-- Task --
Set down the entries once more, exactly as they are written.

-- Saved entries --
────────────────────────────────────────

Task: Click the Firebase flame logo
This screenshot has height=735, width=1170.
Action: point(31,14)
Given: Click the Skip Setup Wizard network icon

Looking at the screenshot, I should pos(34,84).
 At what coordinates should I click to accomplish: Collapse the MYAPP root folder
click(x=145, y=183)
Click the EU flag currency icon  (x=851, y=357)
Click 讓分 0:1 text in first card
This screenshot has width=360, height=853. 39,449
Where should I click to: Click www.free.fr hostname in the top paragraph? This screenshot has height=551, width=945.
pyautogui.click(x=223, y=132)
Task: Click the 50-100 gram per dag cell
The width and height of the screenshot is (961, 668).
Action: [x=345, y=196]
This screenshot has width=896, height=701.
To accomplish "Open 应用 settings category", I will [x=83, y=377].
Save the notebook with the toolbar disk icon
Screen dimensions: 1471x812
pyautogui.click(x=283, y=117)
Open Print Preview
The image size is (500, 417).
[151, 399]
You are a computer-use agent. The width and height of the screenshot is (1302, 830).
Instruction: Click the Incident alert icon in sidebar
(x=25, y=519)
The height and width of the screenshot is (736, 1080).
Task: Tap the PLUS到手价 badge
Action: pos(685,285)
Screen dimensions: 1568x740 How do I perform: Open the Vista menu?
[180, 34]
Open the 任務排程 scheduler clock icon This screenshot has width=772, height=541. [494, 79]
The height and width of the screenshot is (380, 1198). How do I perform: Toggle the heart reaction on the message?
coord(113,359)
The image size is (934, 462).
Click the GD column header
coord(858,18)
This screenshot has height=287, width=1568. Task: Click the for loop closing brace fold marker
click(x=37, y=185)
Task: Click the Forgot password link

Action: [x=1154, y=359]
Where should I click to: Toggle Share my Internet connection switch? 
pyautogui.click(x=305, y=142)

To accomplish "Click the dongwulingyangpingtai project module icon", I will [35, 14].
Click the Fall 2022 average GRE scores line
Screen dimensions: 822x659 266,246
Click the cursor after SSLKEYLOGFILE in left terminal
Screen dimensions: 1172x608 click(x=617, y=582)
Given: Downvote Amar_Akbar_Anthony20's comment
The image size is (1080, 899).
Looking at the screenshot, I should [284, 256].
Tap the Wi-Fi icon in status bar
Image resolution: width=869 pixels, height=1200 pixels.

────────────────────────────────────────

-- Result --
Task: Click the Firebase flame logo
This screenshot has height=735, width=1170.
Action: point(31,14)
Given: Click the Skip Setup Wizard network icon

Looking at the screenshot, I should pos(34,84).
 At what coordinates should I click to accomplish: Collapse the MYAPP root folder
click(x=145, y=183)
Click the EU flag currency icon  (x=851, y=357)
Click 讓分 0:1 text in first card
This screenshot has width=360, height=853. 39,449
Where should I click to: Click www.free.fr hostname in the top paragraph? This screenshot has height=551, width=945.
pyautogui.click(x=223, y=132)
Task: Click the 50-100 gram per dag cell
The width and height of the screenshot is (961, 668).
Action: [x=345, y=196]
This screenshot has width=896, height=701.
To accomplish "Open 应用 settings category", I will [x=83, y=377].
Save the notebook with the toolbar disk icon
Screen dimensions: 1471x812
pyautogui.click(x=283, y=117)
Open Print Preview
The image size is (500, 417).
[151, 399]
You are a computer-use agent. The width and height of the screenshot is (1302, 830).
Instruction: Click the Incident alert icon in sidebar
(x=25, y=519)
The height and width of the screenshot is (736, 1080).
Task: Tap the PLUS到手价 badge
Action: pos(685,285)
Screen dimensions: 1568x740 How do I perform: Open the Vista menu?
[180, 34]
Open the 任務排程 scheduler clock icon This screenshot has width=772, height=541. [494, 79]
The height and width of the screenshot is (380, 1198). How do I perform: Toggle the heart reaction on the message?
coord(113,359)
The image size is (934, 462).
Click the GD column header
coord(858,18)
This screenshot has height=287, width=1568. Task: Click the for loop closing brace fold marker
click(x=37, y=185)
Task: Click the Forgot password link

Action: [x=1154, y=359]
Where should I click to: Toggle Share my Internet connection switch? 
pyautogui.click(x=305, y=142)

To accomplish "Click the dongwulingyangpingtai project module icon", I will [35, 14].
Click the Fall 2022 average GRE scores line
Screen dimensions: 822x659 266,246
Click the cursor after SSLKEYLOGFILE in left terminal
Screen dimensions: 1172x608 click(x=617, y=582)
Given: Downvote Amar_Akbar_Anthony20's comment
The image size is (1080, 899).
Looking at the screenshot, I should [284, 256].
Tap the Wi-Fi icon in status bar
Image resolution: width=869 pixels, height=1200 pixels.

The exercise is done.